Borna
Doppelmord von Groitzsch: Bericht über heiße Spur - Staatsanwalt hält sich bedeckt
mro/kh
Foto: Günther Hunger
Die Fahnder suchen nach Hinweisen, was die beiden getöteten jungen Männer auf dem verwilderten Gelände zu tun hatten.
Groitzsch/Leipzig. Im Fall des Doppelmordes von Groitzsch ermittelt die Polizei weiter in alle Richtungen. Oberstaatsanwalt Ricardo Schulz wollte Berichte über eine heiße Spur nicht bestätigen. Die "Bild"-Zeitung und die "Dresdner Morgenpost" hatten über einen dringend Tatverdächtigen aus der Oberpfalz berichtet. Bei dem Mann soll es sich um den Eigentümer des Grundstücks handeln, auf dem die Morde am vergangenen Sonnabend passiert sind.
„Zu einzelnen Ermittlungsverfahren machen wir aus taktischen Gründen derzeit keine Angaben", sagte Schulz. Der Staatsanwalt erklärte aber, dass am Donnerstag noch niemand beim Richter saß. Soweit es erforderlich sei, würden die Beamten auch über die Landesgrenzen Sachsens hinaus ermitteln. Derweil gehe aber die Spurensuche am Tatort weiter. Das Gelände sei sehr vermüllt, deshalb sei die Arbeit sehr zeitaufwendig.

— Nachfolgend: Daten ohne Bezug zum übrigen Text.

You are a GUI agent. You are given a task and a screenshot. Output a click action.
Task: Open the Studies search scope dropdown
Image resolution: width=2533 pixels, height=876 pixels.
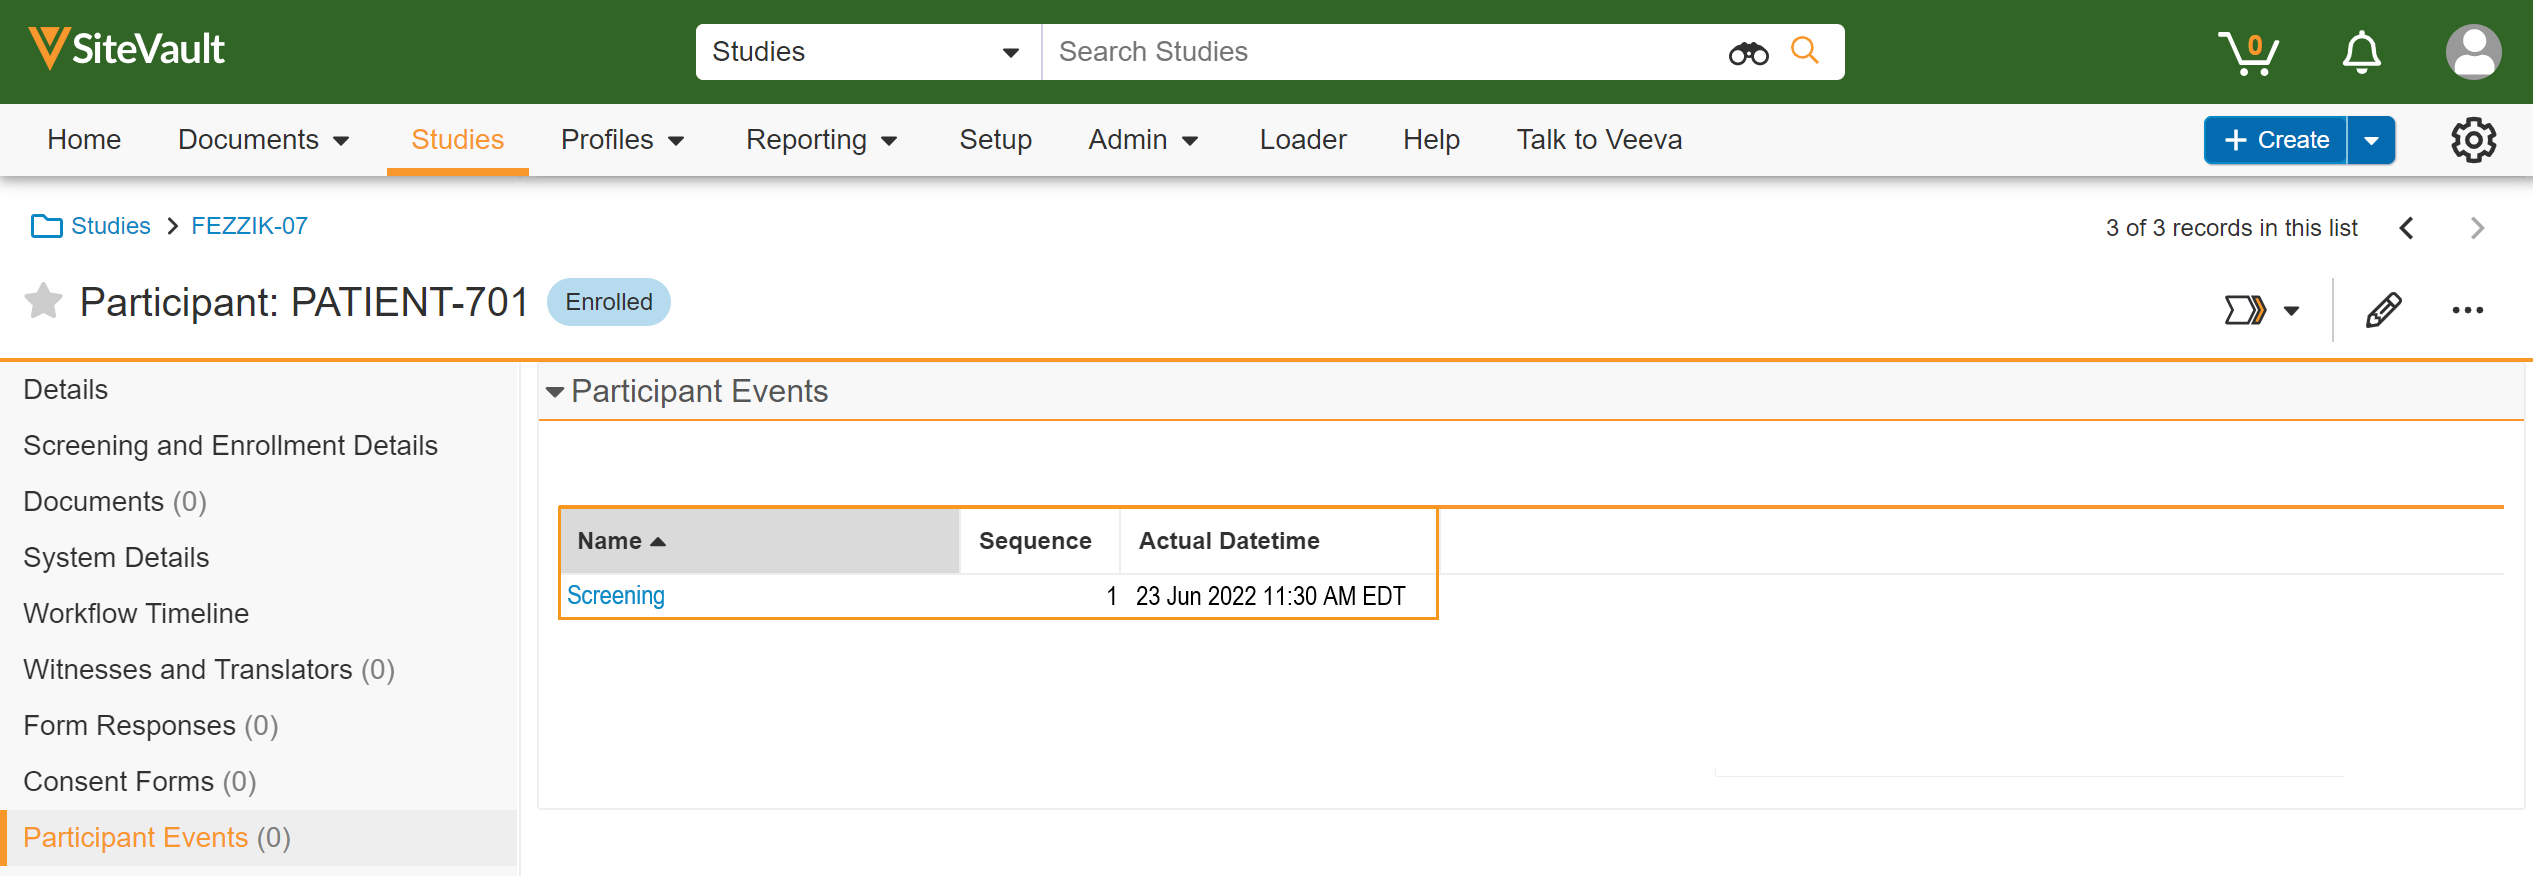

Weiter geschaltet bleibt laut Schulz das Hinweistelefon. Über die Hotline seien inzwischen 38 Tipps eingegangen. Hinweise können über das kostenlose Telefon 0800 - 664 76 53 an die Soko Schrott weitergeleitet werden.
Die beiden 19 und 23 Jahre alten Männer waren am Samstagabend mit mehreren Schüssen getötet worden. Der Ältere lag schwer verletzt neben einem Ford Fiesta am Bahndamm, der andere war bereits in einer Landwirtschaftshalle ums Leben gekommen.